The Perils of Private Law
“Privilege means private law,” wrote master satirist Terry Pratchett in his brilliant novel, The Truth.
He didn’t make that up. The word “privilege” in fact derives from the Latin privilegium, from “privus” (individual or private) and “lex, legis” (law).
If you think this archaic etymology irrelevant now, think again. Right here in Oregon and in every state of our precarious union today, corporate power brokers such as ALEC and their hand-picked legislators have created PRIVATE LAWS that not only exempt corporate profiteers from the laws and Constitution of the land, but also preempt any local laws that would hold them accountable.
In Oregon, for example, privileged timber companies can fly with impunity over entire ecosystems spreading economic poisons onto communities, children, pets, livestock, wildlife, water, soil, and homes, because they have written a PRIVATE LAW saying people can neither pass local laws banning the poison spraying nor sue the poisoners for damages and deaths. When Lincoln County voters passed a measure banning aerial pesticide spraying in the county and giving the ecosystem the right to defend itself in court, Oregon courts deferred to the corporate PRIVATE LAW that preempted the local ban and denied the ecosystem’s right to defend itself.

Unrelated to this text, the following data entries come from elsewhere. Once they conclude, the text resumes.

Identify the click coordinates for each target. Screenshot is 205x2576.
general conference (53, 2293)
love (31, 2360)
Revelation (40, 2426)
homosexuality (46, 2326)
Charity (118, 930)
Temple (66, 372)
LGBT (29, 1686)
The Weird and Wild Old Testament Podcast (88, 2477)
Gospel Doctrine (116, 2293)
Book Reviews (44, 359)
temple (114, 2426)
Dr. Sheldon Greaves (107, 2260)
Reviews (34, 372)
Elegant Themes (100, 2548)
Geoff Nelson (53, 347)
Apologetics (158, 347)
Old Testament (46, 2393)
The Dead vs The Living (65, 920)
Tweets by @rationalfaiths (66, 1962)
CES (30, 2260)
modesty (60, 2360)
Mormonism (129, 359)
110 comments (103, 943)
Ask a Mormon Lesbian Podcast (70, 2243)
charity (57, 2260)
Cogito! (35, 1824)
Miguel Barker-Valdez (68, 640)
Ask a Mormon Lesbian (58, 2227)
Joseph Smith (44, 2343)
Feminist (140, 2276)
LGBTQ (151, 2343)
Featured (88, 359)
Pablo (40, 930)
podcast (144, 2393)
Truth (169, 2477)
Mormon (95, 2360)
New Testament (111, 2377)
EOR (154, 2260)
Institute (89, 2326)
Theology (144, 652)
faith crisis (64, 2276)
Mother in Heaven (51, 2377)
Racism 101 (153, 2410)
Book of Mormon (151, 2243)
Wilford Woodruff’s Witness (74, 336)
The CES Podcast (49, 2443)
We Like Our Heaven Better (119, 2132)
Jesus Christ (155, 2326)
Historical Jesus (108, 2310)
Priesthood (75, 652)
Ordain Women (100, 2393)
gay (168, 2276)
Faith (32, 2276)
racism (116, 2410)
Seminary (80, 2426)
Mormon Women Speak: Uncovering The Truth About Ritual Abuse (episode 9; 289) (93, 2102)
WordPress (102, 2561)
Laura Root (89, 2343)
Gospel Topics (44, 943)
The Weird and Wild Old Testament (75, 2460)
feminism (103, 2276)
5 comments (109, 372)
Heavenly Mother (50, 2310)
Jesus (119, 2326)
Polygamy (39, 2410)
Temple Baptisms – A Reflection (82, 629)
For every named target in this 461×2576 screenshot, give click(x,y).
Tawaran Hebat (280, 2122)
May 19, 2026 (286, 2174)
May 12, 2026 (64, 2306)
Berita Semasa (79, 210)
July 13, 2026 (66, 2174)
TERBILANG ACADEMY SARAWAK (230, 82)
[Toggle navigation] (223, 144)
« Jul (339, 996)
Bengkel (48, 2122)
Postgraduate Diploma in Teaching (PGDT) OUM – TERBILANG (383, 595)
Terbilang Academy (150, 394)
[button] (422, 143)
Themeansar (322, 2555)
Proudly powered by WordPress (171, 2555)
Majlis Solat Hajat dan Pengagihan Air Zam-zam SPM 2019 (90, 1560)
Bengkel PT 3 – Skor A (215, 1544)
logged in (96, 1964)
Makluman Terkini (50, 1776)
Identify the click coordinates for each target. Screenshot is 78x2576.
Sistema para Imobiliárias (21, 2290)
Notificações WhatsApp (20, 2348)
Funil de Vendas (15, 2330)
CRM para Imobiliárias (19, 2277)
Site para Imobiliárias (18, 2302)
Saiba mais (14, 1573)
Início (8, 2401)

Oregon is hardly alone in this. In all fifty states, extractive industries have written laws passed by tame legislatures that protect industry’s right to profit from clearcutting, fracking, pesticide spraying, pipeline construction, mining, nuclear waste disposal, and other deadly practices while denying people and nature any right to protect their health and safety. And in state after state, including Oregon, courts have affirmed industry’s PRIVATE LAWS protecting their right to profit over human and natural rights to protect their health and life.
When vastly wealthy non-living entities called corporations make PRIVATE LAWS that place them beyond our human laws, democracy is but a sick joke on us all. If our legislators and our courts are so easily bought, it’s long past time to get money and lobbying out of our electoral and legislative process.